Yıldızlar: Astronomi alanının ikinci en önemli konularından bir tanesidir. İçinde yaşadığımız Samanyolu Galaksisi de dahil olmak üzere yüz milyarlarca yıldız bulunur. Eski çağda Avrupalılar, yıldızları gök kubbe altında asılı ışıklar zannederlerdi. Yunan astronomları yıldızları, güneşler olarak değerlendirdiler. Günümüze kadar yıldızların gerçek anlamda yapısını yeni öğreniyoruz.
Modern astronominin ilgilendiği önemli konulardan bir tanesi de Quasarlardır.

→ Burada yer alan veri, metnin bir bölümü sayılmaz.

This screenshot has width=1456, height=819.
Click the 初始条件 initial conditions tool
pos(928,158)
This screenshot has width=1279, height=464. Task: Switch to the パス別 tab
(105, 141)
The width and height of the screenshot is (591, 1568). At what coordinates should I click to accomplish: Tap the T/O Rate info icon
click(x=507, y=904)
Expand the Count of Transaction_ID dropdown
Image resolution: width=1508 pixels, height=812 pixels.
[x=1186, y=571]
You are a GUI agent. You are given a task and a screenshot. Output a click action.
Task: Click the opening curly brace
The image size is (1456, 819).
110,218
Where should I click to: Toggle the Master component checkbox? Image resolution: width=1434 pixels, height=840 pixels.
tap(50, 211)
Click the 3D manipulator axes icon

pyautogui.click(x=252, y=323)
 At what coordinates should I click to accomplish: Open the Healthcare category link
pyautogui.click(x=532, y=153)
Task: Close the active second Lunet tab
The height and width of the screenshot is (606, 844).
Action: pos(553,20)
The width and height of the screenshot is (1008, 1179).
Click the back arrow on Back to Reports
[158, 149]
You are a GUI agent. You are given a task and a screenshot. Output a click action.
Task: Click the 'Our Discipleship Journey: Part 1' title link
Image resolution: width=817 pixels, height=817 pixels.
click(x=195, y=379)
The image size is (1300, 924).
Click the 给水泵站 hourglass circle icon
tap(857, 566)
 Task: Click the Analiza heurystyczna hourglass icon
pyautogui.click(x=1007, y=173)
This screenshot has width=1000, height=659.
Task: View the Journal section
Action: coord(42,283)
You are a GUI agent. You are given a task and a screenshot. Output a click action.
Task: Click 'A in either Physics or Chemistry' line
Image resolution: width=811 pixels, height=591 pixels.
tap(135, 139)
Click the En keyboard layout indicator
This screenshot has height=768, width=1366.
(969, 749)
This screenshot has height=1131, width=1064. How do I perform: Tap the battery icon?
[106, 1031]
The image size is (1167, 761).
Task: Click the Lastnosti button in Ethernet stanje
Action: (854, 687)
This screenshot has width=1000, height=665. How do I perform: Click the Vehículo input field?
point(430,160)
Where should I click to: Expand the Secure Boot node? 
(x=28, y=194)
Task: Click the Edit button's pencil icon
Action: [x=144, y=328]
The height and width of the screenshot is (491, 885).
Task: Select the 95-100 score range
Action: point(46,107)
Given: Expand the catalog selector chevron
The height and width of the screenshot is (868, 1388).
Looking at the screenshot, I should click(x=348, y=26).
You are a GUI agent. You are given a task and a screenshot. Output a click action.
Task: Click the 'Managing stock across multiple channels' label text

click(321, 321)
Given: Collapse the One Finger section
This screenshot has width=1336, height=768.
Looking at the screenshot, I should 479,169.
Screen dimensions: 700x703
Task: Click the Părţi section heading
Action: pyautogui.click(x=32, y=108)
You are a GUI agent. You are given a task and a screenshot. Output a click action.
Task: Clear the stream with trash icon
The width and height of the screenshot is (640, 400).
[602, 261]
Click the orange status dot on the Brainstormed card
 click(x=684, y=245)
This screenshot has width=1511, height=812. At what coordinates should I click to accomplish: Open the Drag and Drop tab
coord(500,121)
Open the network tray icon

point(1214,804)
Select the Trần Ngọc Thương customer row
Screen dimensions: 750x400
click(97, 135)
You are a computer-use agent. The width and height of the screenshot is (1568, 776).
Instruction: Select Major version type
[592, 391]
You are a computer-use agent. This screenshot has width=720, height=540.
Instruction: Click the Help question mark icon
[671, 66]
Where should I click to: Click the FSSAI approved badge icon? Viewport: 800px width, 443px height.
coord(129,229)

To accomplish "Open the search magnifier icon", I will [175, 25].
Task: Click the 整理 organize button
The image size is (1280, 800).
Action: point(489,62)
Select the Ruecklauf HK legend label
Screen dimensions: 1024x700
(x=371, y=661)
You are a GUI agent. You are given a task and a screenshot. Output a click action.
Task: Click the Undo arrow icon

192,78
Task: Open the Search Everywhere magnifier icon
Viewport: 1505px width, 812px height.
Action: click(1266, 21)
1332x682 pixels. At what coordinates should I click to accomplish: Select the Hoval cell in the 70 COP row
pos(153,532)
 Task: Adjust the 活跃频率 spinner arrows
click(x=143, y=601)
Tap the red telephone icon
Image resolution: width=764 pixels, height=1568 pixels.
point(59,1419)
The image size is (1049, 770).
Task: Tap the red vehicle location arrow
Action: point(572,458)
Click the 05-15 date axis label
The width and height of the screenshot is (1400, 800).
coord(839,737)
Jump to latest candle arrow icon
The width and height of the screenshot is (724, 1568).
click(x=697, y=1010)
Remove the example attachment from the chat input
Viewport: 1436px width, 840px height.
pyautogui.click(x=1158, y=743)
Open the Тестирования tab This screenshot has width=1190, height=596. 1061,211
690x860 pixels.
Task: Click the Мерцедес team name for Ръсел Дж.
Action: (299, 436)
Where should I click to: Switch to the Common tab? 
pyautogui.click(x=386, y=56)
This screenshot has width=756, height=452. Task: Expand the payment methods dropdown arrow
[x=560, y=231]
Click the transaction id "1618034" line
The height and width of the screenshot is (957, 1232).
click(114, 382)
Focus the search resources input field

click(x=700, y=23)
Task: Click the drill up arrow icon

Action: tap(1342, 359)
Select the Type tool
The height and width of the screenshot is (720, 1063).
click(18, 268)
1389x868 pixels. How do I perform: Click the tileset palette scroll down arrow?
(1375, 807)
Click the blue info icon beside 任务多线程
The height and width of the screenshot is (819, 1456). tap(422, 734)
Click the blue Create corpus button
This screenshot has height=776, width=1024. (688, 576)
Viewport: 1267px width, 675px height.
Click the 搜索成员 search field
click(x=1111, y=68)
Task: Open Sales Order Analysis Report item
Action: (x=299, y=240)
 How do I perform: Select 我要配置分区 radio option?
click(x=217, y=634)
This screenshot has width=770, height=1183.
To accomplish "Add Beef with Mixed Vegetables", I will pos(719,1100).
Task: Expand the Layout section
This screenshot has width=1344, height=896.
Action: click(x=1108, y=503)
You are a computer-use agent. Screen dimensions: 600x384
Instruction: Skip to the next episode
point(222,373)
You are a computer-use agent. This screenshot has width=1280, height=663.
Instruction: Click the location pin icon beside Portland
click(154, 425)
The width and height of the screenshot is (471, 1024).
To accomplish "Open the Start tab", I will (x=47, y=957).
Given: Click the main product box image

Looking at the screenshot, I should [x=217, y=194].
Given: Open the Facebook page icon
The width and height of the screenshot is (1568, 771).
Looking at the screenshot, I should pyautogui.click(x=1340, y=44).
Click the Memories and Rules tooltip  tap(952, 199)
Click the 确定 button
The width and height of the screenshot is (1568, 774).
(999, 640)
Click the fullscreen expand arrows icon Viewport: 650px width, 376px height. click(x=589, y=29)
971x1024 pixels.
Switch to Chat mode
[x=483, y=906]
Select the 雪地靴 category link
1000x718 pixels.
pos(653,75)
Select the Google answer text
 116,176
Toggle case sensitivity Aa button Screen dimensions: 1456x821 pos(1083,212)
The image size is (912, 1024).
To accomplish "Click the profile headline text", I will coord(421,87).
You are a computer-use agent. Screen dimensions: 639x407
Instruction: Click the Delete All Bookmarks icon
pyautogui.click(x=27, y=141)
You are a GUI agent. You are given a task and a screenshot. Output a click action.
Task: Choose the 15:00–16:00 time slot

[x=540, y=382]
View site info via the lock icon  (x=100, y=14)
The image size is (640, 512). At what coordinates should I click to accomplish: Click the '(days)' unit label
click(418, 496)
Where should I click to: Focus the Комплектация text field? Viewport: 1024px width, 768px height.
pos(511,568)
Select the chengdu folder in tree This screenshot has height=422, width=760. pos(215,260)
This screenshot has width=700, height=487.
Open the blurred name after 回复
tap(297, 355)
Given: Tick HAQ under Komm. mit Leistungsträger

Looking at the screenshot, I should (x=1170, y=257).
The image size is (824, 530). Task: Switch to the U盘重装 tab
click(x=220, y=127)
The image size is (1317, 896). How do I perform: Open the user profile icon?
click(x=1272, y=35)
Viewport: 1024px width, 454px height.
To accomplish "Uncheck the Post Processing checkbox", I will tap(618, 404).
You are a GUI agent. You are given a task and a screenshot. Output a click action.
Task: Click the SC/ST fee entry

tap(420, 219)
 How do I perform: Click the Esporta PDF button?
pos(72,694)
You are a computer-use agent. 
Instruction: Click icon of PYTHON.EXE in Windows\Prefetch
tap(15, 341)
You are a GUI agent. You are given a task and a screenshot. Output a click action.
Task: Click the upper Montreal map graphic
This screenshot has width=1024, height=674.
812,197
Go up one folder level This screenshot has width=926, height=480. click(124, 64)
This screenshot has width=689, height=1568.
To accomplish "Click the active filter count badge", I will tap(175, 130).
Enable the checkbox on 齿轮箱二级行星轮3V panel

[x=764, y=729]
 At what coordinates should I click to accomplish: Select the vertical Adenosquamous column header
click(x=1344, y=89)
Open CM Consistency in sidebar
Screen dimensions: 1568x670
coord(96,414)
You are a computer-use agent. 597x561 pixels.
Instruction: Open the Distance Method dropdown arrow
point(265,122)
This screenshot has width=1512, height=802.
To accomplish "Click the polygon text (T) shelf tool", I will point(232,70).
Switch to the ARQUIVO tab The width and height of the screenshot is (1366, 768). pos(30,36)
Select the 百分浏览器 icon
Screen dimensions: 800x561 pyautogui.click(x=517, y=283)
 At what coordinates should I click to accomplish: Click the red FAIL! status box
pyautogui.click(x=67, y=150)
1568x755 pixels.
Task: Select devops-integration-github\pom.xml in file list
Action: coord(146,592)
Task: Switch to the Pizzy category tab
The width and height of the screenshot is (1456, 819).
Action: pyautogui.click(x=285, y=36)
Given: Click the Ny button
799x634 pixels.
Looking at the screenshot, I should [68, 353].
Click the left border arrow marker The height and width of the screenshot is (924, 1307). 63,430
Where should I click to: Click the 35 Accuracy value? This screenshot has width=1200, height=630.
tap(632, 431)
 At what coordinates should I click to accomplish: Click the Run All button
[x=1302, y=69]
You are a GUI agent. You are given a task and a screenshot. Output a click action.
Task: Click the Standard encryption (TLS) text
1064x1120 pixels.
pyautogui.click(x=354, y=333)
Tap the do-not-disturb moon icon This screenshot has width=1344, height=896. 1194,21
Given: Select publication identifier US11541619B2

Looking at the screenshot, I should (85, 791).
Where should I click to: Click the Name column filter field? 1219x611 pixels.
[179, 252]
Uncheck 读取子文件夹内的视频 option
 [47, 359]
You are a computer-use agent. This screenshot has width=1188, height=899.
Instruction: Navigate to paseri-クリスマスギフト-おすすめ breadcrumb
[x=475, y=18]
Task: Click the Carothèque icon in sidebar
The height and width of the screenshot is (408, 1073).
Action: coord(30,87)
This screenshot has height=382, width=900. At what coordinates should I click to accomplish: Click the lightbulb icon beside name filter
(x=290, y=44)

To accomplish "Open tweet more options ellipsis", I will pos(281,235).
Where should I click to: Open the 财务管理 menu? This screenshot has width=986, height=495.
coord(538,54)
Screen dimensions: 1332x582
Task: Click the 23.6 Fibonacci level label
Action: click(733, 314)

Uzaydaki en büyük gök cisimleri olarak tahmin edilir. Optik teleskoplar ile değil de radyo teleskoplar sayesinde tespit edildiler. Quasarların gerçek boyutları, günümüzde tahminden öteye gidemedi.
İçinde bulunduğumuz yüzyılda insanoğlu, astronomi adına içinde yaşayabileceğimiz dünya gibi yeni gezegenler bulma peşinde. Astronomi günümüzde gelişmeye devam ediyor. Günümüzde bile evrende olan olaylar hakkında çok az bilgiye sahibiz. Hala esrarını koruyan enerjiler ve gök cisimleri mevcut. Bunlardan belki de astronomi bilimini en çok meşgul edenler arasında “Kara Delikler” bulunur. Işık dahil hiçbir şeyin kaçamadığı bu cisimlerin bazı özellikleri teorik olarak tespit edilebilmişse bile hala gizemini korumaya devam eder ve beraberinde birçok soruyu getirir.
Astronominin çığır açan en büyük yatırımı kuşkusuz Edwin Hubble anısına yapılan ve dünya yörüngesine oturtulan “Hubble Teleskopu”dur. Hubble Teleskopu sayesinde astronomi bilimi adeta sıçrama yaşadı.
İnsanoğlunun merakı sayesinde içinde yaşadığımız güneş sistemi ve evren gizemlerinin kapılarını açmaya devam edecek.